> WHAT TO WORK ON:
Everything from the line with "Task: Click the small" to the end of the entries should be set down exactly, except the pictures.

> DATA FOR THIS EXERCISE:
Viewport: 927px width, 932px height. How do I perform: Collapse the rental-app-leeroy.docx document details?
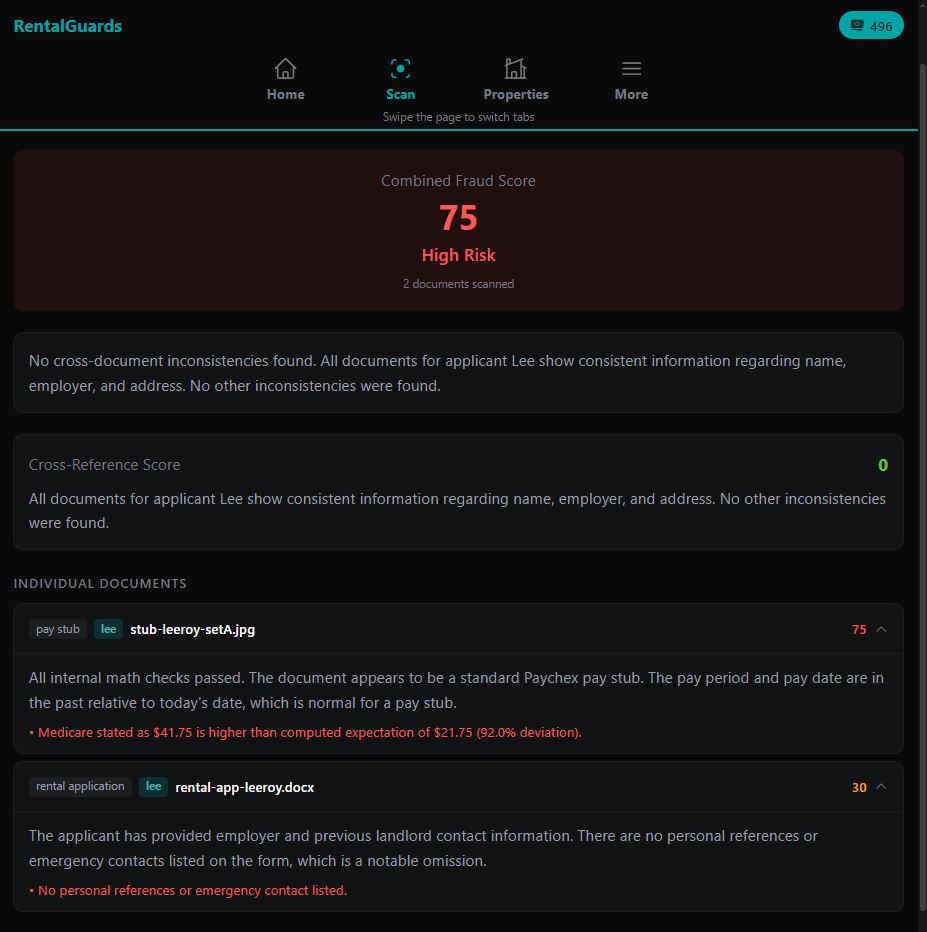[881, 787]
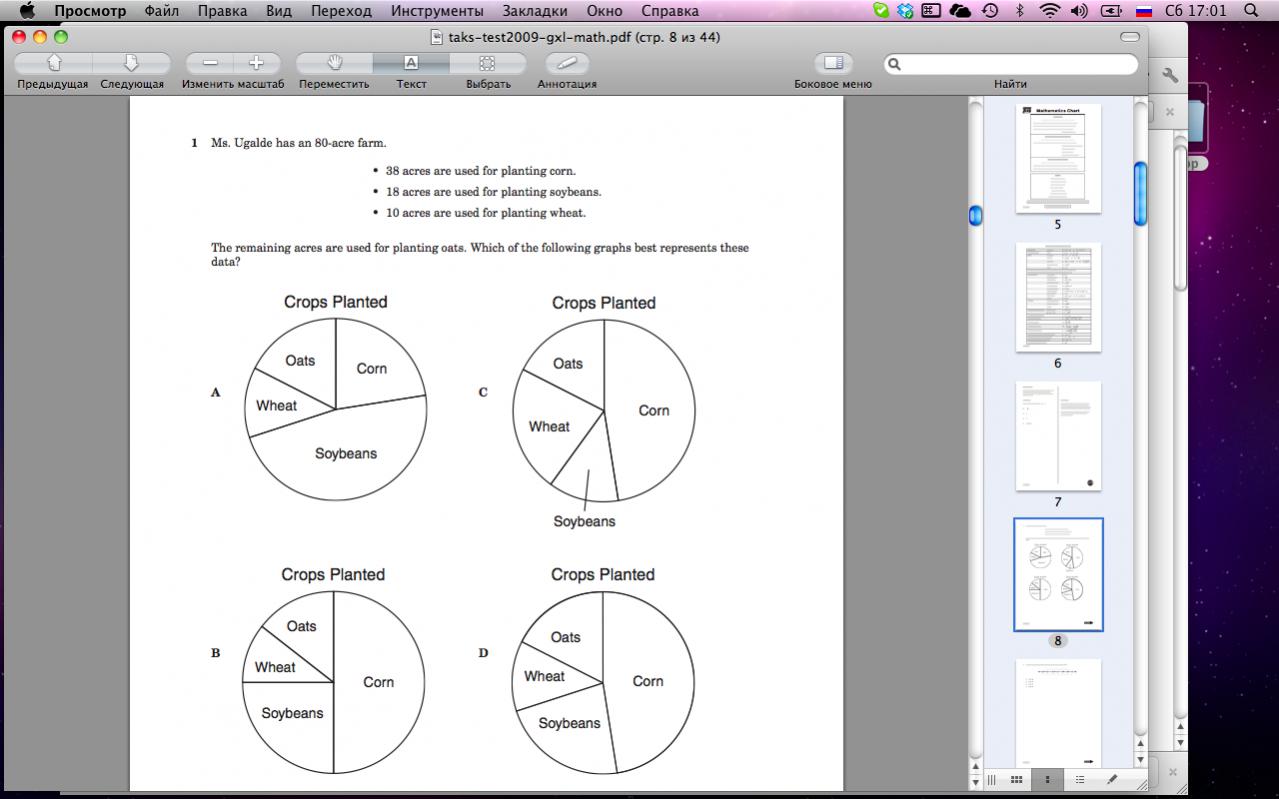The width and height of the screenshot is (1279, 799).
Task: Open the Инструменты menu
Action: coord(437,11)
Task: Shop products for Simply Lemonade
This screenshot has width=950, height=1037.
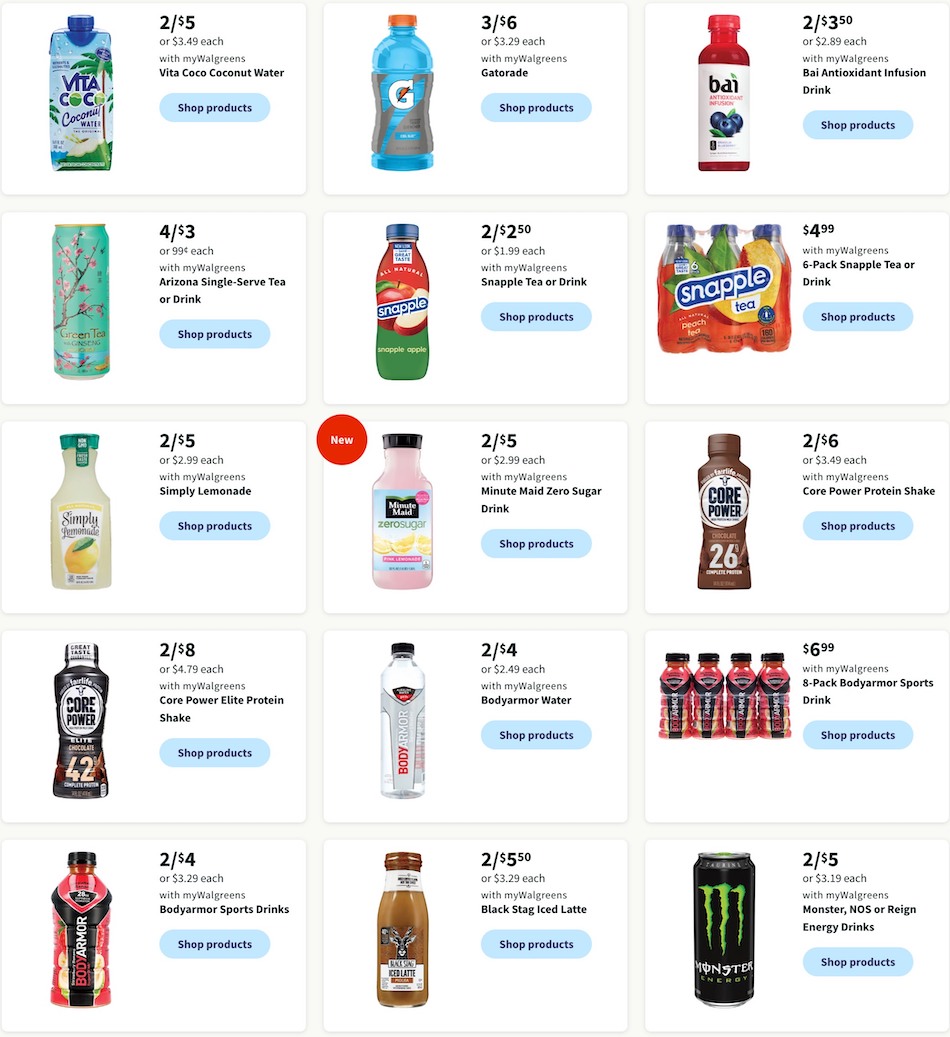Action: [x=214, y=525]
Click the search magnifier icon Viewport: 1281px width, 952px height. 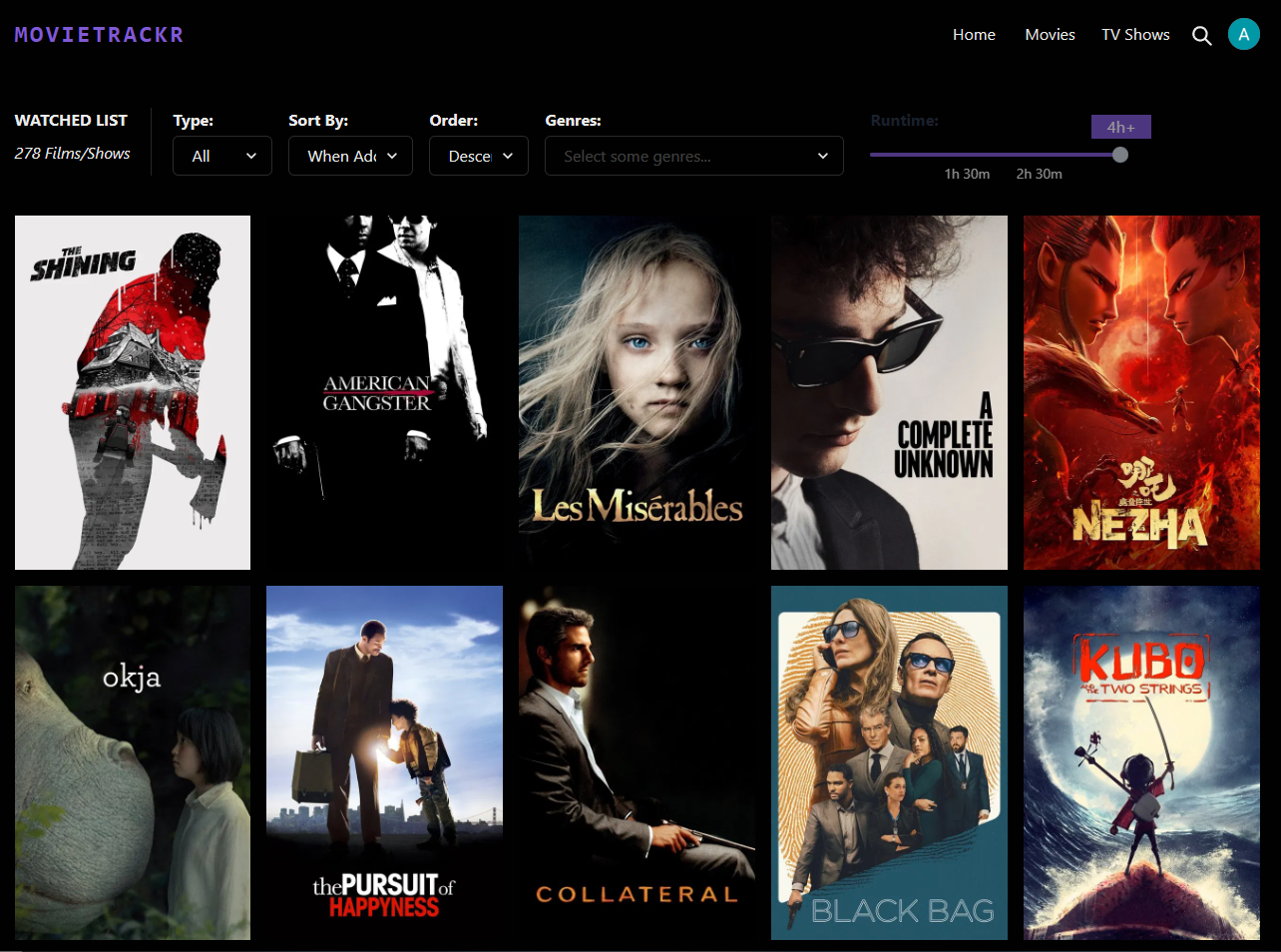[1201, 36]
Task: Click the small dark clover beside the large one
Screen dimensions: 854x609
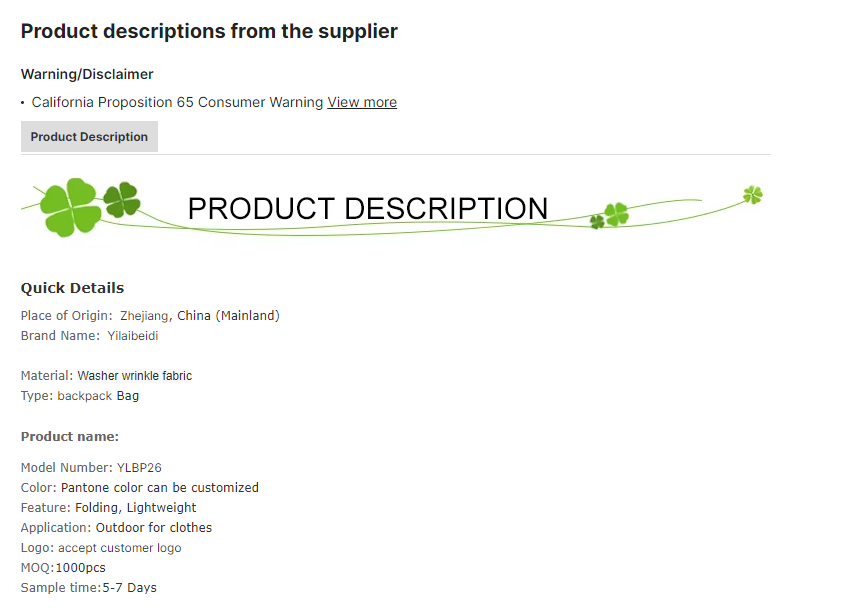Action: pos(122,198)
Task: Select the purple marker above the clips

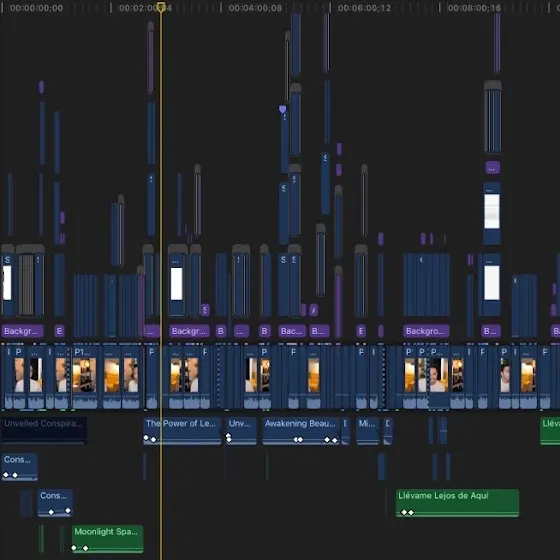Action: click(x=282, y=109)
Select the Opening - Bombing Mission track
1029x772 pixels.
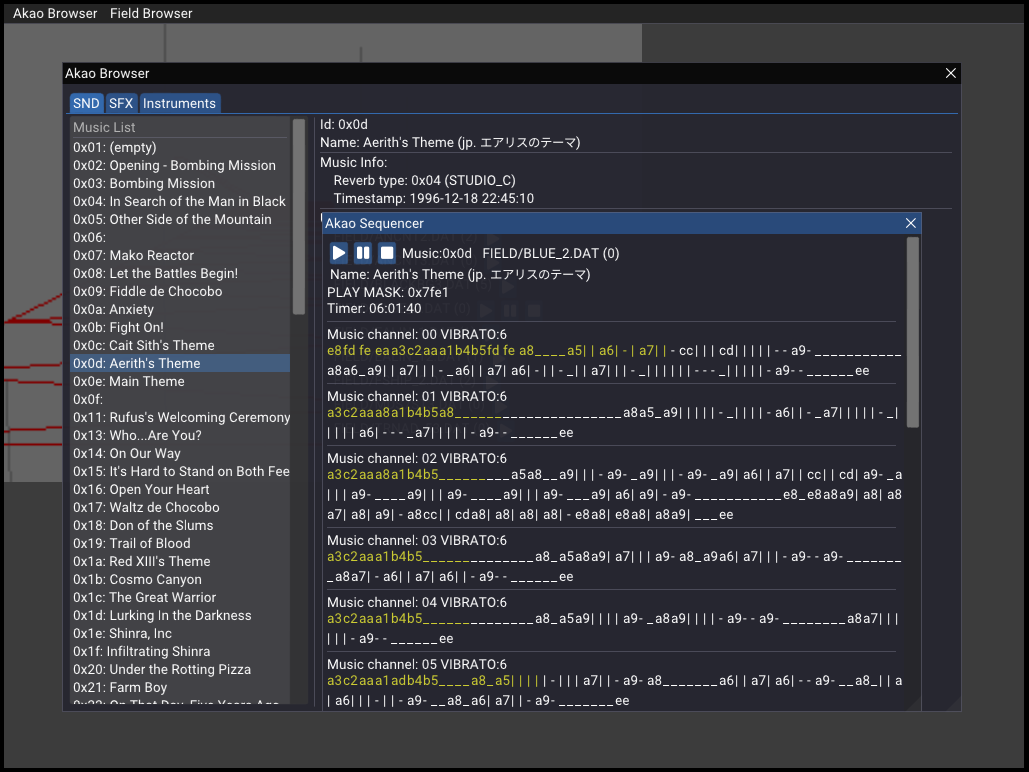pyautogui.click(x=174, y=165)
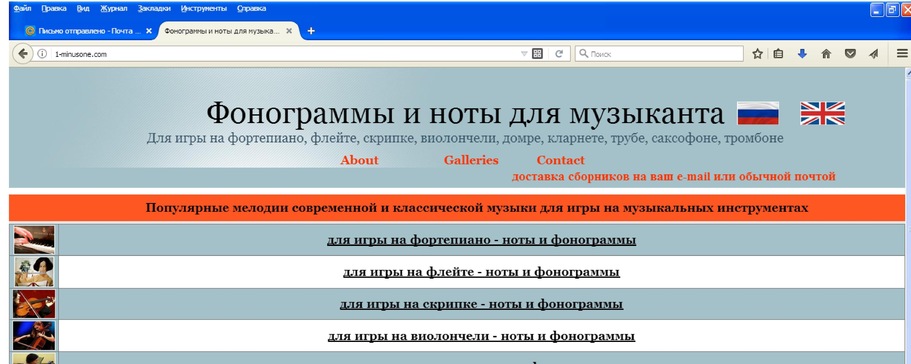Viewport: 911px width, 364px height.
Task: Open the hamburger menu icon
Action: point(902,54)
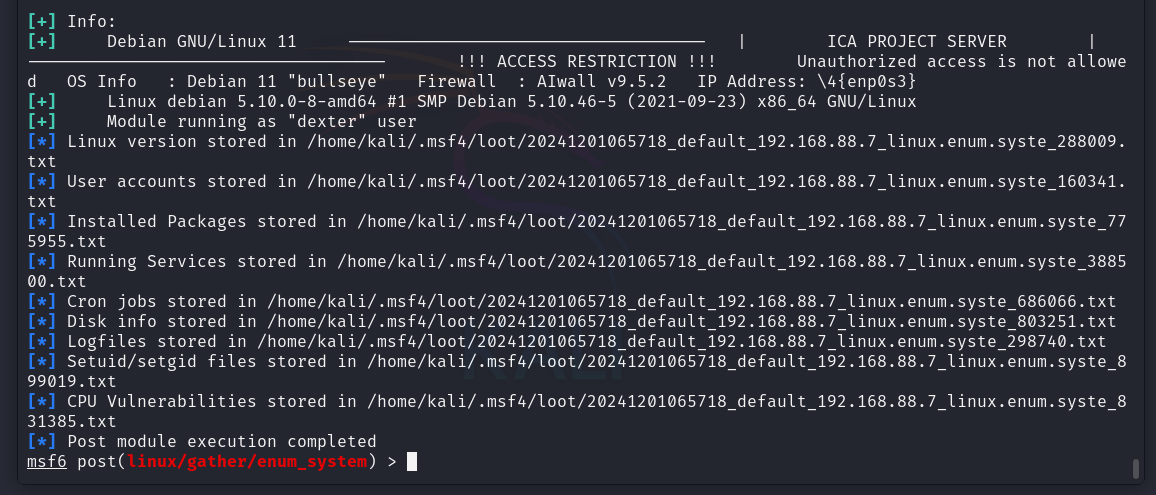1156x495 pixels.
Task: Click the underlined msf6 prompt text
Action: pyautogui.click(x=47, y=461)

> SOLUTION TO THIS TASK:
Task: Click the small dark clover beside the large one
Screen dimensions: 854x609
Action: pos(122,198)
Task: Select the purple marker above the clips

Action: click(x=282, y=109)
Select the Opening - Bombing Mission track
1029x772 pixels.
pyautogui.click(x=174, y=165)
Viewport: 911px width, 364px height.
Task: Open the hamburger menu icon
Action: point(902,54)
1156x495 pixels.
Task: Click the underlined msf6 prompt text
Action: pyautogui.click(x=47, y=461)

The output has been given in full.